RECORDS FOR THIS EXERCISE:
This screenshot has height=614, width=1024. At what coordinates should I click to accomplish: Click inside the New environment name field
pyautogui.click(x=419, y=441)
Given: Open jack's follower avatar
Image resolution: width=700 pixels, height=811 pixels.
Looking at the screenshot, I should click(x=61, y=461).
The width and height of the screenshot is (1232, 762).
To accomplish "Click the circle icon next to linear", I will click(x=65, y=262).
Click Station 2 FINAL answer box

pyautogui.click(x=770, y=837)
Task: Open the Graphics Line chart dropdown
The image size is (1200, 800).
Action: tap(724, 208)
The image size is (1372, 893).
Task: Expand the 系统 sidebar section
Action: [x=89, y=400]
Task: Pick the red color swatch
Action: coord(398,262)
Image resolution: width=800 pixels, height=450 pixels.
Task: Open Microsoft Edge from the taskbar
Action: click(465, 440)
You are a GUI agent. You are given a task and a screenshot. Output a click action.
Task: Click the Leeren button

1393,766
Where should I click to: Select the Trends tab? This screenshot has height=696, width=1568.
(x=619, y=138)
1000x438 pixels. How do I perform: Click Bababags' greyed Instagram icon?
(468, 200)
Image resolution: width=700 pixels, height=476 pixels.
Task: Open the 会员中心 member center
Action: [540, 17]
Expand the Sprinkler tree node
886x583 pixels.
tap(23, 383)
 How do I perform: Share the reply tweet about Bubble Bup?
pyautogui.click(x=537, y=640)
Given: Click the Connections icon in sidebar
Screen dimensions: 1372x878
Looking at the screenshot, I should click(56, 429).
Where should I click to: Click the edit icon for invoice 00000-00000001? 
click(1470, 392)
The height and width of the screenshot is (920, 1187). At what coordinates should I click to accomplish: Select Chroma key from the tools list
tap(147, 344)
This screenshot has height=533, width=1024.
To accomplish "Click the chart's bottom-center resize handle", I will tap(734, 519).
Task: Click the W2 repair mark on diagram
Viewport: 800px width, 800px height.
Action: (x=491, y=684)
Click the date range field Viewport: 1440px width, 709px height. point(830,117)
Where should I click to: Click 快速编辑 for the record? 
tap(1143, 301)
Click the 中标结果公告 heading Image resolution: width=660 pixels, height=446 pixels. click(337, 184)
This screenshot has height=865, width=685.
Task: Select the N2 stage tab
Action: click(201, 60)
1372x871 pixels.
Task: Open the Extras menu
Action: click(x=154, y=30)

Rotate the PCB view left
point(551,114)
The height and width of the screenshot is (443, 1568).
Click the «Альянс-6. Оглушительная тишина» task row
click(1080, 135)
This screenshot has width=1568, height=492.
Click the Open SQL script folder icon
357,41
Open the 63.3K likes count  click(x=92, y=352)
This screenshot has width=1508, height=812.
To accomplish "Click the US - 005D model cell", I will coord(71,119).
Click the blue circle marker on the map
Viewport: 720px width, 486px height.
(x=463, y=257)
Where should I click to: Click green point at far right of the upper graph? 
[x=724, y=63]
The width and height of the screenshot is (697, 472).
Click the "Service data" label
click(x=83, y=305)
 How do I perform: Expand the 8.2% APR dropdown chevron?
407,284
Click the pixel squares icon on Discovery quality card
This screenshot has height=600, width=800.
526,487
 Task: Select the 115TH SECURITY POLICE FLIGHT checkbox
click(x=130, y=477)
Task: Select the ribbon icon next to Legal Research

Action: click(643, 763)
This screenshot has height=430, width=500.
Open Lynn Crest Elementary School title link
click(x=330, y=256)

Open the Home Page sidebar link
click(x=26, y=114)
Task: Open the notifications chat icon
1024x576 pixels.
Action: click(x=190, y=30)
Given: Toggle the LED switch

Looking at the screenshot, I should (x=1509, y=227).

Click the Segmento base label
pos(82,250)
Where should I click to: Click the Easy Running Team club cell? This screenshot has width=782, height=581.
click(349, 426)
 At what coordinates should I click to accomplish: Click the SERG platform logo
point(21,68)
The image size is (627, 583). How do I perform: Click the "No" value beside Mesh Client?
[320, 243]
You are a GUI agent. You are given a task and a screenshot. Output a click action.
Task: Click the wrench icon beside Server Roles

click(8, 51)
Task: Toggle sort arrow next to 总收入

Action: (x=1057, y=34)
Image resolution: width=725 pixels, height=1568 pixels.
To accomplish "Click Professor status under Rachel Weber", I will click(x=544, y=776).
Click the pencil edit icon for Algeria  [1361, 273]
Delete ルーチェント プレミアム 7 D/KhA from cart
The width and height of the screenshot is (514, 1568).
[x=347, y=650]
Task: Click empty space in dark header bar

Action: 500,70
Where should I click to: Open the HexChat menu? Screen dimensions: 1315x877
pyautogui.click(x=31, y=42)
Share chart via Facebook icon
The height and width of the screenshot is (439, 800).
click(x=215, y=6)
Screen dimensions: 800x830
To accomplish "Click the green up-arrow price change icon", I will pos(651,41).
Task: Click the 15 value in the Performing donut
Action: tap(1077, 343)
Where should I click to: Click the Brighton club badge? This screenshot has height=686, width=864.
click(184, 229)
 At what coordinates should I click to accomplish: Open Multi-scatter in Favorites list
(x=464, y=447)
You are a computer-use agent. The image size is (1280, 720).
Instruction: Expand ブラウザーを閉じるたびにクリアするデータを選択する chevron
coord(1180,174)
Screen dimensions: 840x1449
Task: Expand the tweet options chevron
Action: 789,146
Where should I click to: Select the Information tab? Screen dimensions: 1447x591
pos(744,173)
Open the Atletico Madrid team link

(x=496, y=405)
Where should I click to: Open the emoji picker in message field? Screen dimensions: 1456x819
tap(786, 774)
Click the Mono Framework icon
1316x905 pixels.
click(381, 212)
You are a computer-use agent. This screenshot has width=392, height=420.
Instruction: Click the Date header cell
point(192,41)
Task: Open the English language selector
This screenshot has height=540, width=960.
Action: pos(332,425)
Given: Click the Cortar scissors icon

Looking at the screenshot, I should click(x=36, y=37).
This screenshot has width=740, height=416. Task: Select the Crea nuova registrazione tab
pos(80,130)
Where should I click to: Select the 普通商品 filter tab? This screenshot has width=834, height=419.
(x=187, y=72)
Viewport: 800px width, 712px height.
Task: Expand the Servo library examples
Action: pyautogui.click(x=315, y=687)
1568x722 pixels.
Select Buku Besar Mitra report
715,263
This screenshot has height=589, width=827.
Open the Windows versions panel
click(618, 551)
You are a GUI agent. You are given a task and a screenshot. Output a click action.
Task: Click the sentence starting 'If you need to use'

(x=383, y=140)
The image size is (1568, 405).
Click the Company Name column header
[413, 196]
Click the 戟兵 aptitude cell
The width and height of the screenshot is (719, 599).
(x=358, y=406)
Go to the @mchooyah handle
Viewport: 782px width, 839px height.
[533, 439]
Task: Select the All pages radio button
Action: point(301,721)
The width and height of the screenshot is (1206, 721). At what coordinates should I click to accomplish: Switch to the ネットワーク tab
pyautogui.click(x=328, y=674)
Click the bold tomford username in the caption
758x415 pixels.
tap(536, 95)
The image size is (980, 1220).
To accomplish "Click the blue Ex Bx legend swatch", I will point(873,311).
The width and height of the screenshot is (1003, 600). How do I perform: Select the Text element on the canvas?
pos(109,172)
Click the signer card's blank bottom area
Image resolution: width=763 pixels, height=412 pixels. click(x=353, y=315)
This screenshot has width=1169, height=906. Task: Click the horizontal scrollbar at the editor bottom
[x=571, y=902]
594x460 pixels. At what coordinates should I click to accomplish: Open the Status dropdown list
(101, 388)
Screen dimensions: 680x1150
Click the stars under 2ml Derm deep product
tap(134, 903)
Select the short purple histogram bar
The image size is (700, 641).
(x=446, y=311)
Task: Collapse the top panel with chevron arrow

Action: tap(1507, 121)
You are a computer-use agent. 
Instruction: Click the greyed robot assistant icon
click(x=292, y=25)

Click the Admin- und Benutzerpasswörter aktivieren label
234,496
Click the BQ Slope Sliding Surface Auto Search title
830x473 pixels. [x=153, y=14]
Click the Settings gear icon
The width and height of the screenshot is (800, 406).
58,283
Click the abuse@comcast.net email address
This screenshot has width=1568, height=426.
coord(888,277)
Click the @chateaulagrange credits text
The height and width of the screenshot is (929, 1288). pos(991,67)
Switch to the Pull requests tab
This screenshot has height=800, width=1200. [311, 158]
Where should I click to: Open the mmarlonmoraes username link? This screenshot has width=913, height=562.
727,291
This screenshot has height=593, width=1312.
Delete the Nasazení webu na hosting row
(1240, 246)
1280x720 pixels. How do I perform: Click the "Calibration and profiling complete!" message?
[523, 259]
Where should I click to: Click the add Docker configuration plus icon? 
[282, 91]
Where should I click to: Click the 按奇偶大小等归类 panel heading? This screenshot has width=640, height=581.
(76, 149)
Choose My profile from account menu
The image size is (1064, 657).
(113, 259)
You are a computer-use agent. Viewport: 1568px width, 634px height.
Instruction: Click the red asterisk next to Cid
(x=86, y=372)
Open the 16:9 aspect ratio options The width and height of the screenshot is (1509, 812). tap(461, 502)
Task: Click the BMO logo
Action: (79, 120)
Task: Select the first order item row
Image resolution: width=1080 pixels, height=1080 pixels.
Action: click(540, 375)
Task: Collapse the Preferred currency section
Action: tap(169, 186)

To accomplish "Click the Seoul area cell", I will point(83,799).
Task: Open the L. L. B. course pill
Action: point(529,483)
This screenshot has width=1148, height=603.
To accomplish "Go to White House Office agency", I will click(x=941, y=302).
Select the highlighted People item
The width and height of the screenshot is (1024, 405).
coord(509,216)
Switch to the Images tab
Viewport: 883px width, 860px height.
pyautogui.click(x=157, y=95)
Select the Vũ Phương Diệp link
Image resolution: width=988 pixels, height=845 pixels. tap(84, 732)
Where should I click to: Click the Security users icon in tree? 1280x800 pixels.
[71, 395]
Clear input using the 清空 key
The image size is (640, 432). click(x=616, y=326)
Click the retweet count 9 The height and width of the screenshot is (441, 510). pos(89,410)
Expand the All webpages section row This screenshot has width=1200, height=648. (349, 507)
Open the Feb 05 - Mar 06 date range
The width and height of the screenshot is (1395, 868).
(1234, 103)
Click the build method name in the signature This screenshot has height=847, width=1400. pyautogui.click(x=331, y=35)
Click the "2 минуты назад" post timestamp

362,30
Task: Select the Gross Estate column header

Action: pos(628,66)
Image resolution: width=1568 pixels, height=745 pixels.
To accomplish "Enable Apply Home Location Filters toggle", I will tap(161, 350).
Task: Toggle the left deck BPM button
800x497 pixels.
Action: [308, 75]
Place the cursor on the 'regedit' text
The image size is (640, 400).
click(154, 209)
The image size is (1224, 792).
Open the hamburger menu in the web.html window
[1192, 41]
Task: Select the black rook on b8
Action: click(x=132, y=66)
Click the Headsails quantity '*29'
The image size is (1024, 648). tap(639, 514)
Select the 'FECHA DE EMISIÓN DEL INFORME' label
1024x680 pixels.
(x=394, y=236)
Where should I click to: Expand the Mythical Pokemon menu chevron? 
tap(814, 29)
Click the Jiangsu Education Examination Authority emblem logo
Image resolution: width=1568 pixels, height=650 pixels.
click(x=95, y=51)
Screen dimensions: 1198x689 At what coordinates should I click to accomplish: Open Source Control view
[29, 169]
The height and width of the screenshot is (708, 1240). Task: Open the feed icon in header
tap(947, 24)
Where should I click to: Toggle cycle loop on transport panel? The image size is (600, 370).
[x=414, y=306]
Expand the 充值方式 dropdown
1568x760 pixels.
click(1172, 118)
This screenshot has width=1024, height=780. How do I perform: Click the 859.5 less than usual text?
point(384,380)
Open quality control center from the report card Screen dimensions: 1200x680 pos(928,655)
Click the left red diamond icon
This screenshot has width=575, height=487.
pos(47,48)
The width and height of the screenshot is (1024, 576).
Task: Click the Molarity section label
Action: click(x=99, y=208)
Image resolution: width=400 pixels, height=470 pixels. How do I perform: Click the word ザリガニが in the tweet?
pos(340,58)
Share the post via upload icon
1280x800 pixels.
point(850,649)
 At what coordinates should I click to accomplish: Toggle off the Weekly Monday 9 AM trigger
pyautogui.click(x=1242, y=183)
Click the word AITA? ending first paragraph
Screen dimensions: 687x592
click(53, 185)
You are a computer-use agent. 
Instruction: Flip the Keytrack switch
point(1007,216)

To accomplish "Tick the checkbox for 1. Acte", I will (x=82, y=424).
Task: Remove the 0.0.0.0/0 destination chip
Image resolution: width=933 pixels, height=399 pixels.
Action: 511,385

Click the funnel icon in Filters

EXERCISE REQUIREMENTS: Within the entries above, report how many lines contain the word "blue"; the figure is all that is wanted.

SOLUTION: 2